BWlBduTUUim65BmNoRNRwZwviGLcUft1snoGQp4W
BWlBduTUUim65BmNoRNRwZwviGLcUft1snoGQp4W

Iklan Atas Artikel

Iklan Tengah Artikel 1

Iklan Bawah Artikel

Recent

Bookmark

Bullying Mewabah, Preventif dan Represif Menjawab


Bullying

Pena Laut - Baru-baru ini kembali terjadi tindakan bullying yang dilakukan oleh remaja Indonesia.

Kejadian menyedihkan ini menimpa seorang pelajar yang dipukuli oleh beberapa remaja lainya.

Para pelaku perundungan diketahui adalah pelajar SMP dan sebagian lain masih menempuh pendidikan di sekolah dasar.

Sangat disayangkan di video yang berdurasi sekitar 2 menit tersebut menampakkan bagaimana para pelajar memukul bahkan menendang korban.

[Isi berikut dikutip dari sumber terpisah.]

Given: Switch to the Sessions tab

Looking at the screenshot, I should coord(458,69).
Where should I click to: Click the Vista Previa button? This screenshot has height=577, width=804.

Video yang diposting oleh akun instagram kitasemuaadalahpenolong memberikan kabar bahwa peristiwa pilu tersebut terjadi di Kecamatan Cicendo Kota Bandung.

Sebelum kejadian di kecamatan Cicendo, banyak sekali ironi bullying yang kabarnya mencuat ke permukaan masyarakat.

Tidak bisa dipungkiri penindasan yang dilakukan oleh remaja bisa kita kategorikan sebagai patologi sosial.

Banyak cerita siswa berhenti sekolah karena menjadi objek perundungan teman-temannya.

Tak perlu jauh-jauh kejadian yang nyaris sama menimpa pelajar SMP dari Desa Watukebo, Blimbingsari, Banyuwangi.

Gadis manis berinisial ML mogok ke sekolah karena saat dia berada di sekolah harus menerima hinaan dari teman-temannya.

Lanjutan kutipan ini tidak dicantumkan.